If you’ve known me for long or read a few words I’ve written here or there, odds are you know I am a sixth-generation Huntsville native. I even have a joke in my back pocket for when folks are surprised to hear this information. “Yep”, I say, “we’re such a rare breed, it’s like a tag and release program.” Most of the time, I get a little chuckle and that’s that. Perhaps because we live in a community of such focused forward momentum and an ebbing and flowing of people from all over the world coming and going, this tiny fact about me is always greeted with such awe.
Maybe it’s the permanence or steadfastness or perceived laziness of staying in one place that’s of great intrigue and worth a gasp of amazement.

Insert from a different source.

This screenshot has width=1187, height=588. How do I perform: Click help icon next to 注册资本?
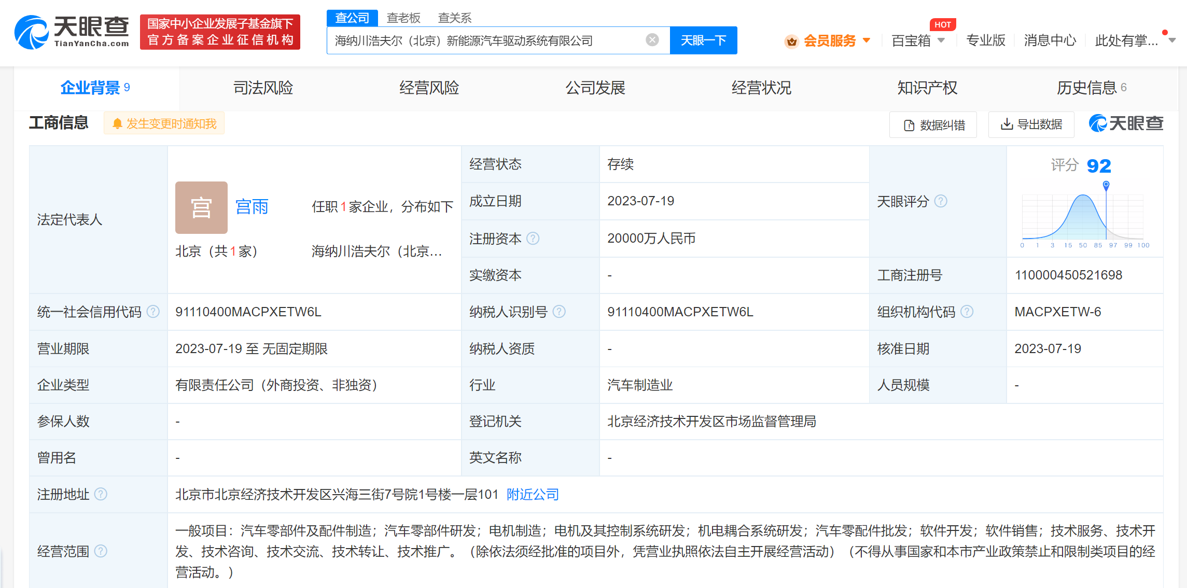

Truth is, it’s not the time adding up that makes my experience here so unique.
What is special, I find, is the different lens through which you view a place once having heard tales of “what was once on this corner” or how “your granddaddy used to work in that building” or how your father and his classmates “used to buy their school books from a business that sat right there on Southside Square and had a great big sign that read, ‘Great Is The Power Of Cash.‘”
As I’ve had a little time on my hands lately to mull over this place, my people and what my surroundings mean to me. All these swirling thoughts just so happen to align perfectly with a sort of celebration of such things, the beginning of Huntsville’s annual #ThisPlaceMattersHsv campaign, an initiative of the Huntsville Historic Preservation Commission and part of National Preservation Month. This year’s celebration is entirely digital to observe the current climate of practicing safe social distancing, but that doesn’t diminish its importance.

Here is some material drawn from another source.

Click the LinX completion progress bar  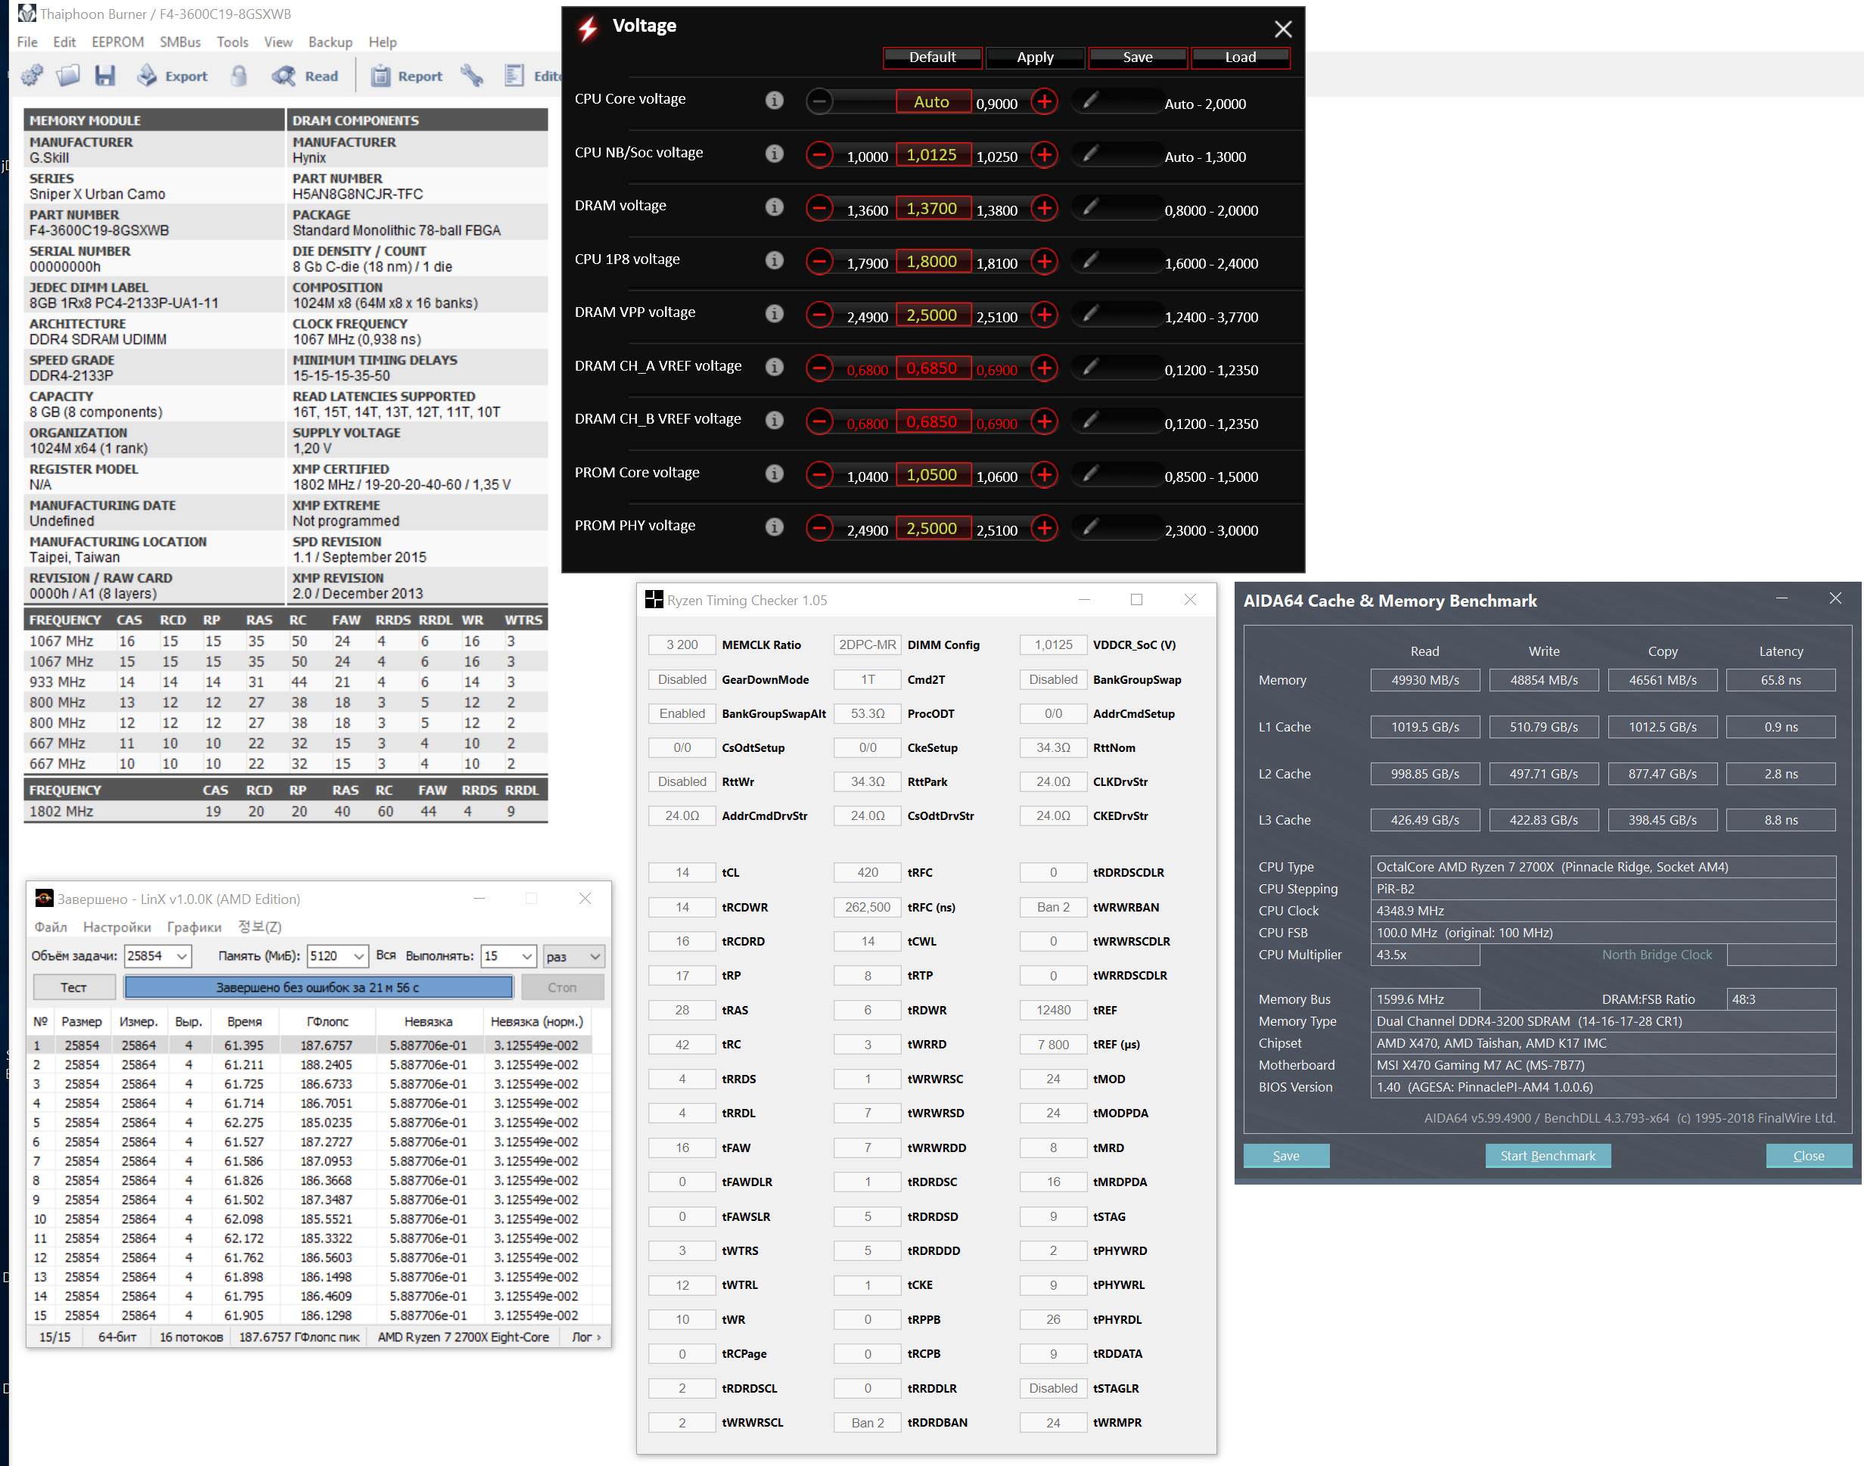click(318, 987)
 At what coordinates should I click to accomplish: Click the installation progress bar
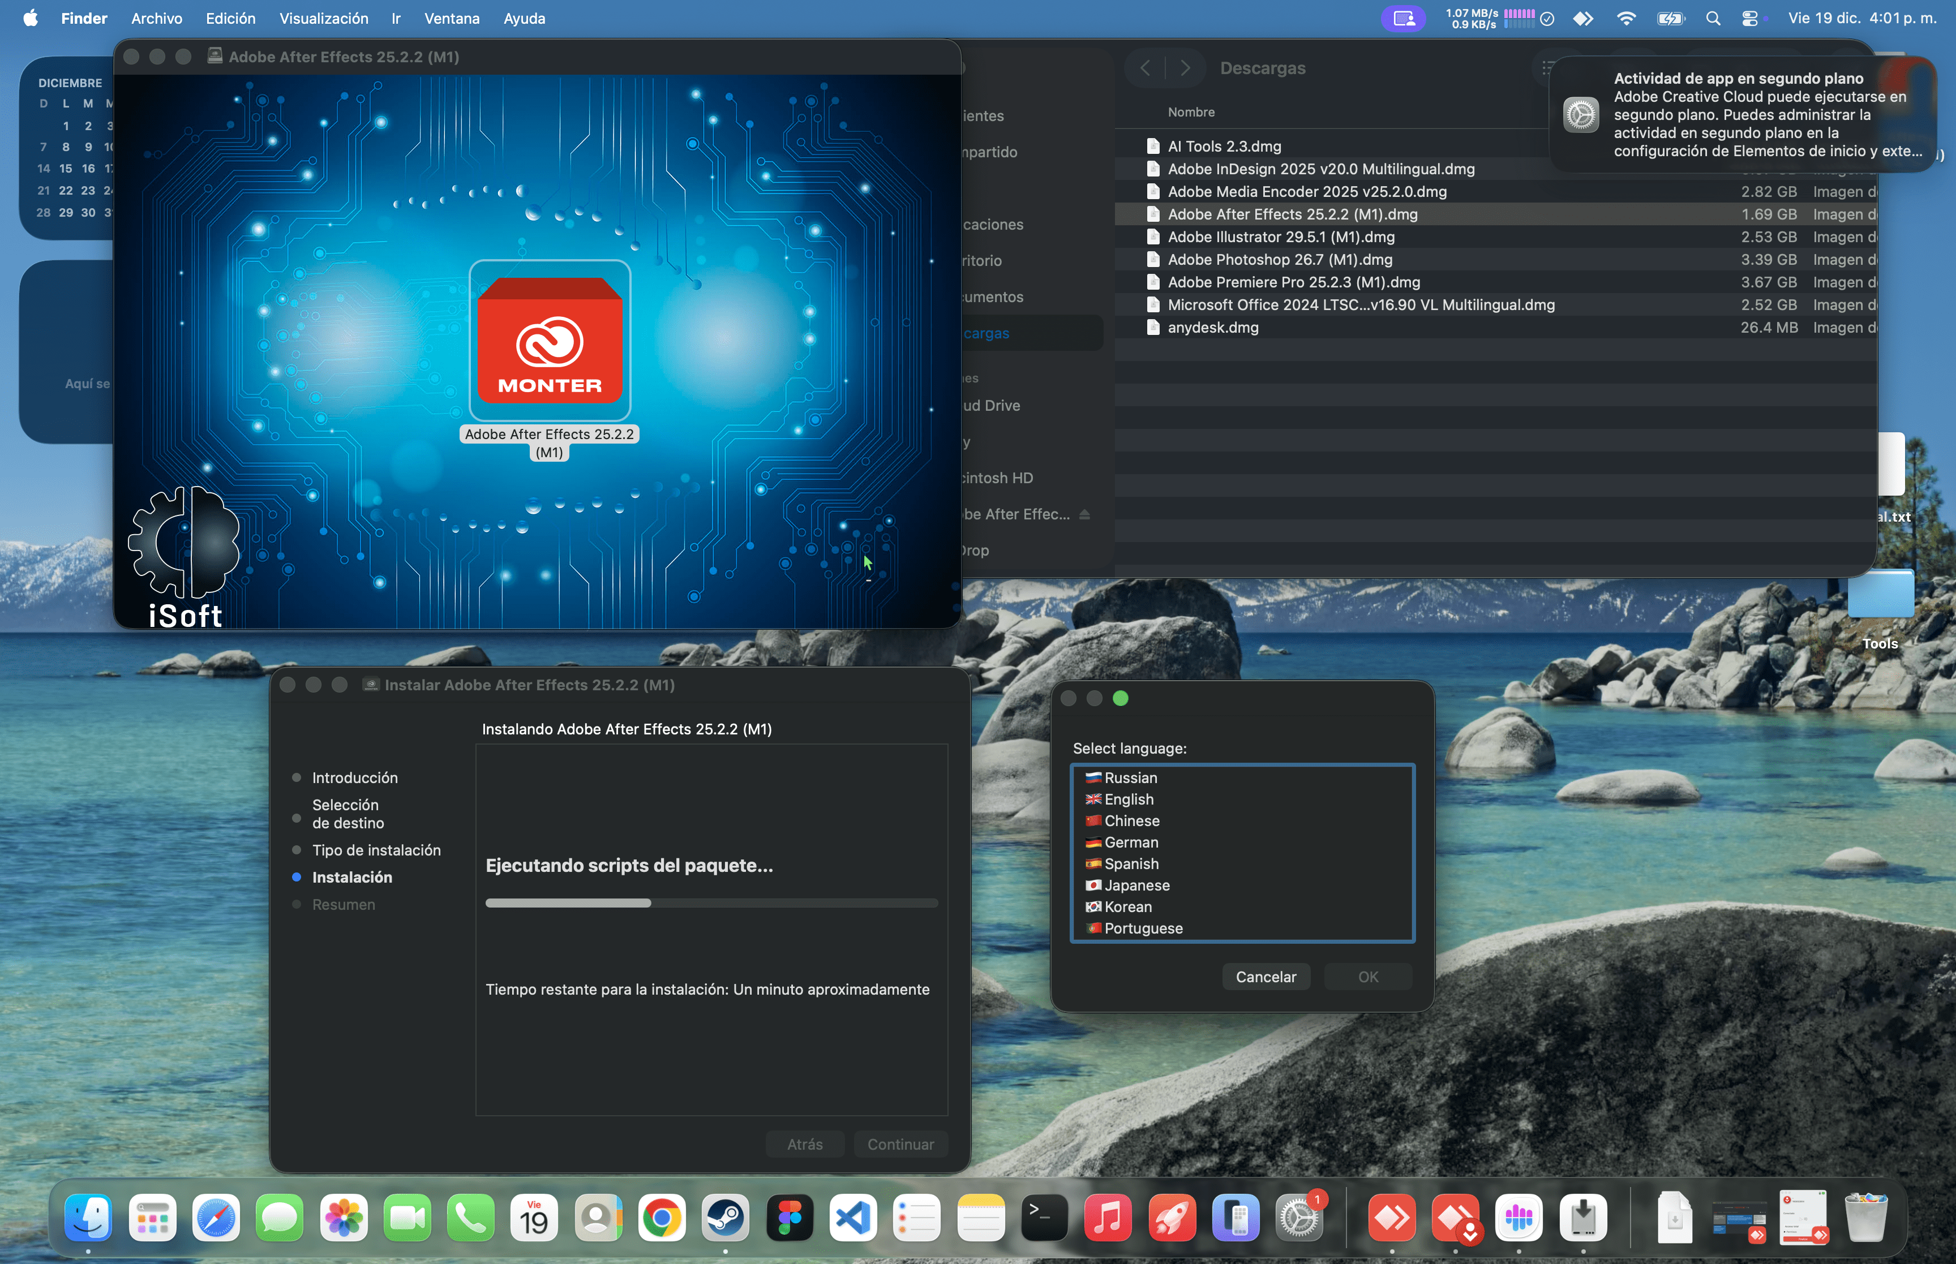click(711, 902)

In the month of May, a variety of historic locations including businesses, schools, civic buildings and houses of worship will be highlighted. This is your chance to grow a deeper connection to our community and understand why preservation is important to Huntsville’s story and your own.
There will be live interviews each week, city blog updates and the organizers encourage outside strolls so you can connect with the historic beauty of our many structures for yourself. To take part, you can post your own photos using #ThisPlaceMattersHsv and follow along with the Huntsville Historic Preservation Commission social media pages (Facebook) or (Instagram) or visit the HuntsvilleAL.gov website.
Now…you’re not gonna get to hear my dad tell you how they used to sell pigeons out back at Harrison Brothers Hardware and how, in particular, he remembers the wild looking Nun Pigeons or even how the brothers wore their aprons high up on their chests just so. What you will learn is a lot more about this special city that you’ll call “home” forever or maybe just for now.